• [EXTRACT]:
--- START ---
Re: Funny WAL corruption issue

From: Chris Travers <chris(dot)travers(at)gmail(dot)com>
To: Greg Stark <stark(at)mit(dot)edu>
Cc: Vladimir Rusinov <vrusinov(at)google(dot)com>, Aleksander Alekseev <a(dot)alekseev(at)postgrespro(dot)ru>, Vladimir Borodin <root(at)simply(dot)name>, PostgreSQL Hackers <pgsql-hackers(at)postgresql(dot)org>
Subject: Re: Funny WAL corruption issue
Date: 2017-08-11 12:53:36
Message-ID: CAKt_ZfuCDb_yCDVfXafSM5bQDY56FPPLDfdipZAgPFFq8xkCag@mail.gmail.com
Views: Raw Message | Whole Thread | Download mbox | Resend email
Thread:
Lists: pgsql-hackers

On Fri, Aug 11, 2017 at 1:33 PM, Greg Stark <stark(at)mit(dot)edu> wrote:

> On 10 August 2017 at 15:26, Chris Travers <chris(dot)travers(at)gmail(dot)com> wrote:
> >
> >
> > The bitwise comparison is interesting. Remember the error was:
> >
> > pg_xlogdump: FATAL: error in WAL record at 1E39C/E1117FB8: unexpected
> > pageaddr 1E375/61118000 in log segment 000000000001E39C000000E1, offset
> > 1146880
> ...
--- END ---
• [SUPPLIED MATERIAL]:
--- START ---
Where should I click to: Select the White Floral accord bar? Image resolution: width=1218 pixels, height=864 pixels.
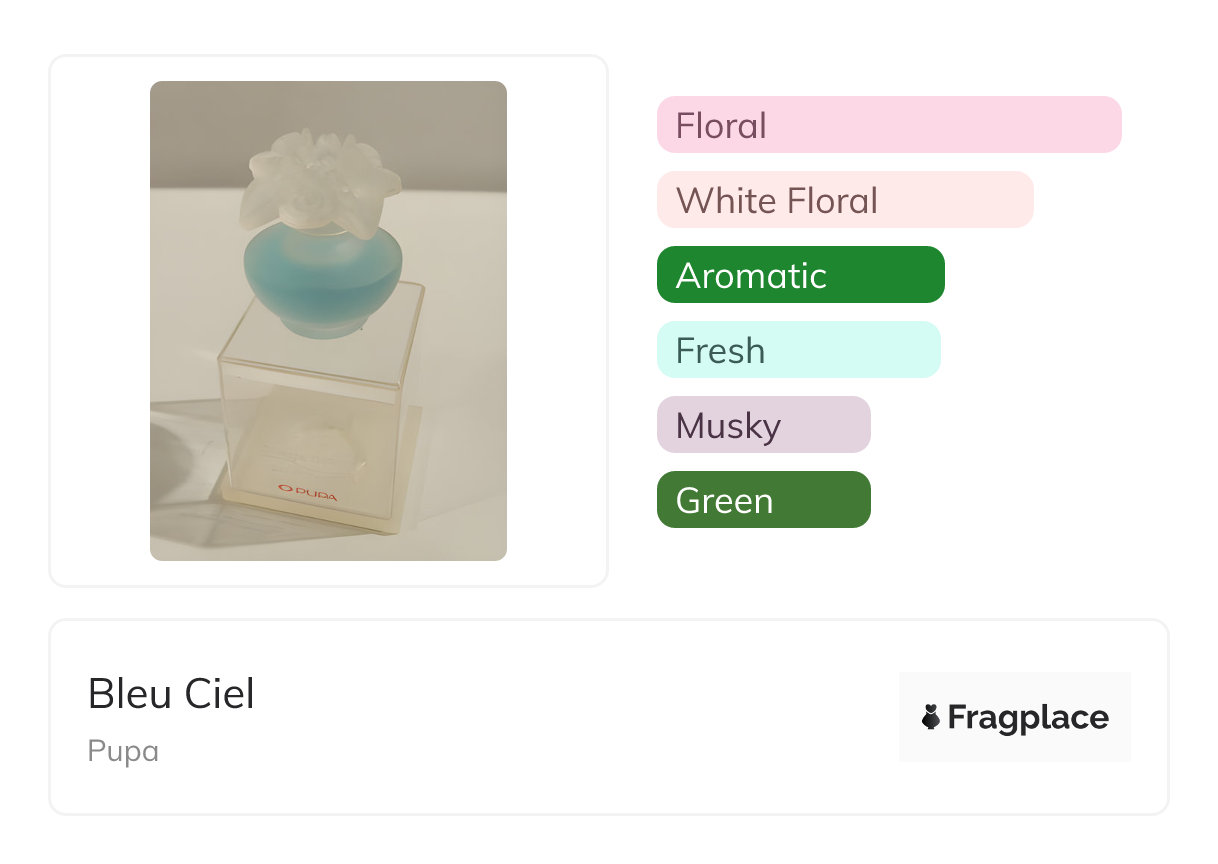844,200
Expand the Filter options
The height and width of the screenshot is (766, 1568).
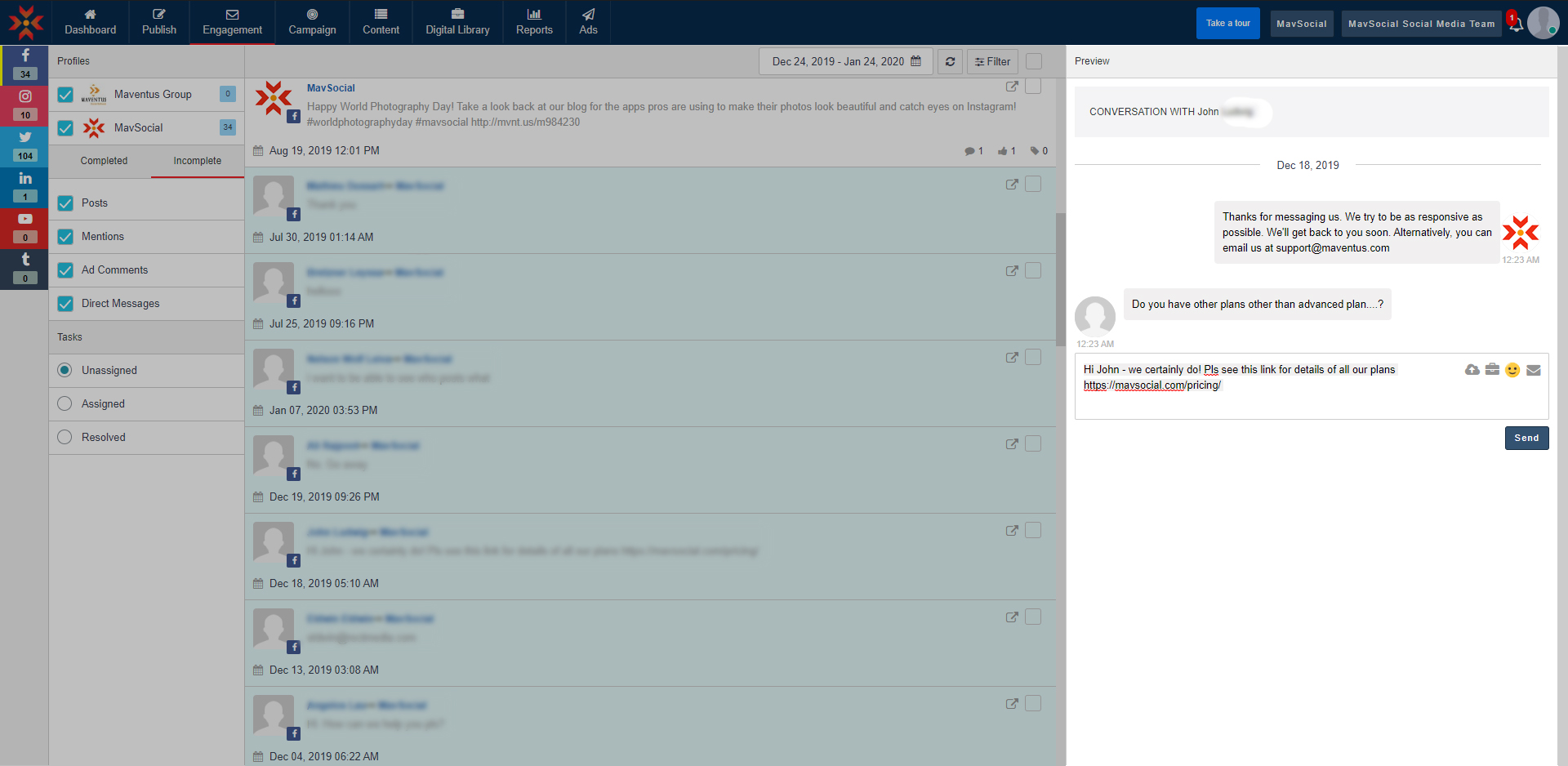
--- END ---
• [PARTS OF THE EXERCISE]:
**A.** Please answer these about the WAL corruption message:
(i) Who sent it?
(ii) On what date did Greg Stark write the message being replied to?
(iii) Which log segment is named in the quoted error?
**B.** Resume the WAL corruption message after its last line.

• [EXPECTED RESULTS]:
**A.**
(i) Chris Travers
(ii) Friday, August 11, 2017
(iii) 000000000001E39C000000E1

**B.**
> > Since this didn't throw a checksum error (we have data checksums
> disabled but wal records ISTR have a separate CRC check), would this
> perhaps indicate that the checksum operated over incorrect data?
>
> No checksum error and this "unexpected pageaddr" doesn't necessarily
> mean data corruption. It could mean that when the database stopped logging
> it was reusing a wal file and the old wal stream had a record boundary
> on the same byte position. So the previous record checksum passed and
> the following record checksum passes but the record header is for a
> different wal stream position.
>

I expect to test this theory shortly.

Assuming it is correct, what can we do to prevent restarts of slaves from
running into it?

> I think you could actually hack xlogdump to ignore this condition and
> keep outputting and you'll see whether the records that follow appear
> to be old wal log data. I haven't actually tried this though.
>
> --
> greg
>

--
Best Wishes,
Chris Travers

Efficito: Hosted Accounting and ERP. Robust and Flexible. No vendor
lock-in.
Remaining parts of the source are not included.